We are using IIS 6 and ASP.Net, When users make secure page requests using

https://somesite.com/securePage.aspx

the user gets an error:

---

Error code: ssl error bad cert domain

---

The certificate was issued to www.somesite.com and indicates that somesite.com uses an invalid security certificate.

I was hoping to be able to catch the request in the Application BeginRequest event but the SSL error occurs before this. In order to invoke the Application BeginRequest event the user needs to click through the certificate error message. Is it possible to redirect in code or does this fix need to occur within IIS?

The only solution is to include the second domain in the certificate with a SubjectAlternativeName. Some certificate authorities will allow you to do this without extra cost.

Everything else would only happen after the ssl connection is established and therefor after the error is encountered by the user.

With HTTPS the ssl connection is negotiated before any of the HTTP headers are sent to the server, including the Host:-header that tells the server for which virtual host the request is actually intended.

I was able to solve this problem using IIS's rewrite feature. Turned out to be really easy to fix and we didn't have to purchase a new cert.

HOP is correct with his answer. Owen also if we had the luxury of using IIS 7 as Rewrite rules similar to the mod_rewrite rule of Apache is now possible from within IIS.

After further investigation today together with our Network Admins and our SSL Cert provider applying a SAN to our Certificate is quite possible and at no charge.

However due to political issues within the ORG it was decided that DEV (my group) institute a redirect to the registered domain within the Application BeginRequest event. For each request we will check that the URL points to our FQDN. If the request is made to the 'Short Name' then we will point it to the FQDN always by appending the www to the short name that will be returned by the context.Host method.

No doubt this will increase chattiness etc.!

I did some testing on this on one of my servers and here is what I found.

We have a UCC certificate which will work for 5 domains. My 5 domains are

master mydomain.com

sub alt names: mysite.com myweb.com thissite.com www.thissite.com

The reason it is set up like that is because I didn't quite understand that it wanted www. when I made it.

So,

https://mydomain.com - works
https://www.mydomain.com - works
https://www.mysite.com - ERROR
https://mysite.com - works
https://thissite.com - works
https://www.thissite.com - works.

If you have a UCC cert (it seems you do) add a subject alternate name with the www on the domain in question. It will then work for both.

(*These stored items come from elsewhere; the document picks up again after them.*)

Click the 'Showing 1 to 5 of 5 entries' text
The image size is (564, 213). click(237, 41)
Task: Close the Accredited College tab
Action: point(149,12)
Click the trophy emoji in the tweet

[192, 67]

I went through all the steps of trying to redirect with .htaccess and server side scripting. But, hop is right, it will not do anything if you dont fix the cert.

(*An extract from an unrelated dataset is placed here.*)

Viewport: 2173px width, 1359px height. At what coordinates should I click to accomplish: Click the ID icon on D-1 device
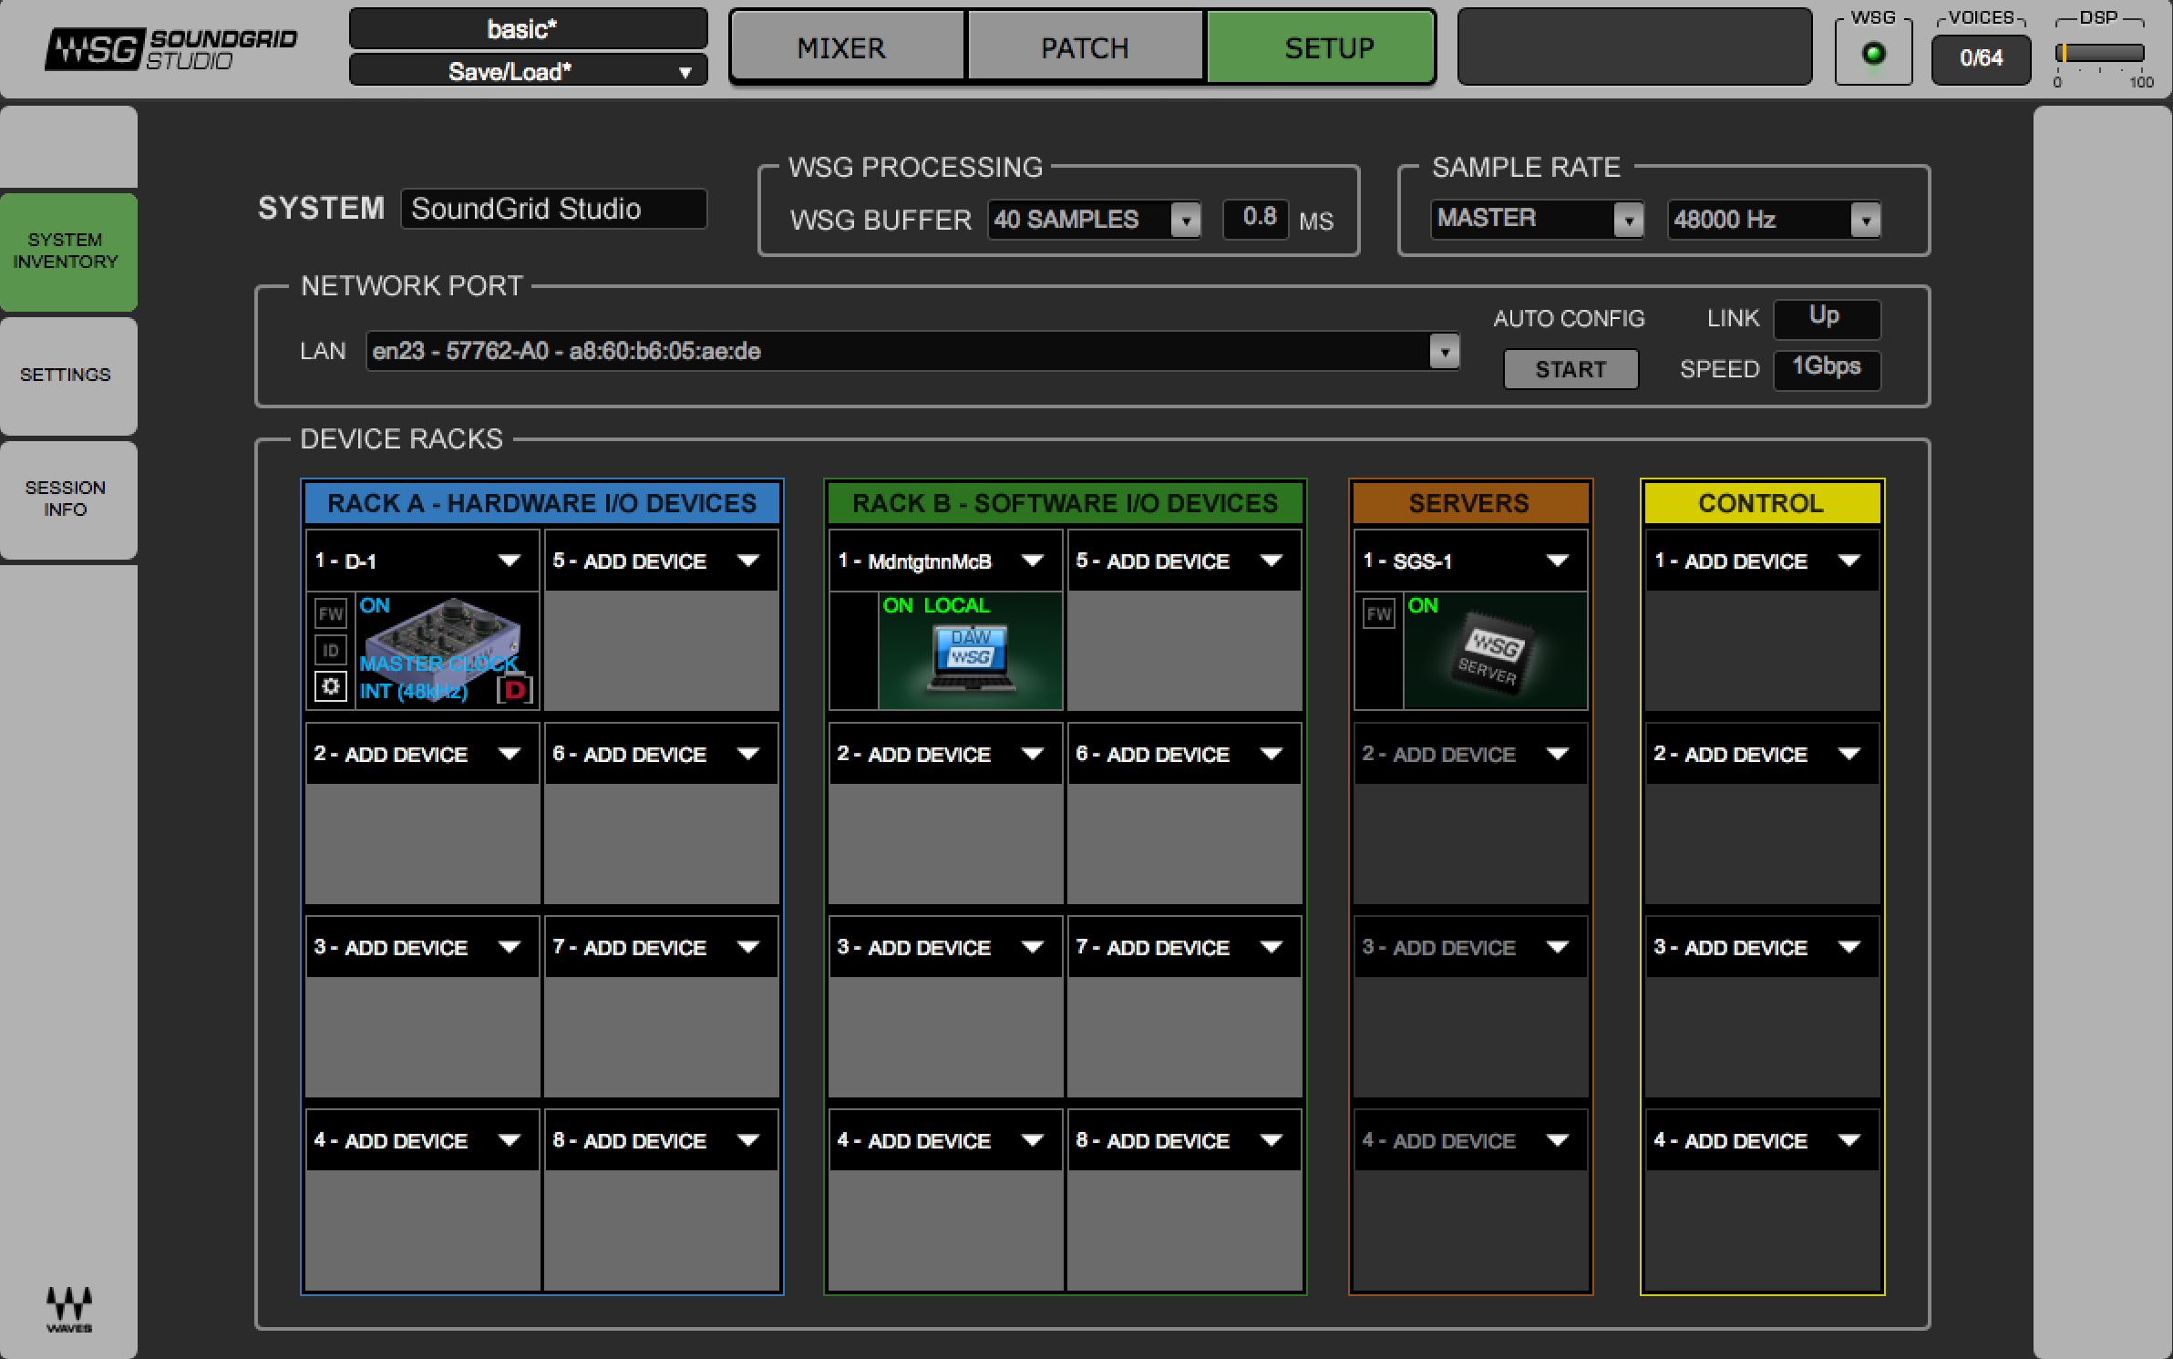coord(330,650)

You will likely have to drop a domain when you rekey your cert. Just remember which one you dropped and get a new cert for that one. I will forever and always REFUSE to buy UCC certs from now on. More problems than they are worth. 1 domain = 1 cert.

If your domain is making money then its worth the money, if your not making any money - do you really need the cert?

Intresting. I have never observed this behavior in any site until I saw this question. Even google has this problem. The url below gives the bad cert error

https://google.com/accounts/

Btw, Most of the sites has a subdomain to which they protect it with a certificate. One vote up for the question.

In Apache this is usually done with mod_rewrite:

RewriteEngine On
RewriteCond %{HTTP_HOST} ^example\.com$ [NC]
RewriteRule ^(.*)$ http://www.example.com/$1 [R=301,L]

Google for "rewrite URL IIS", you'll find some equivalents for IIS.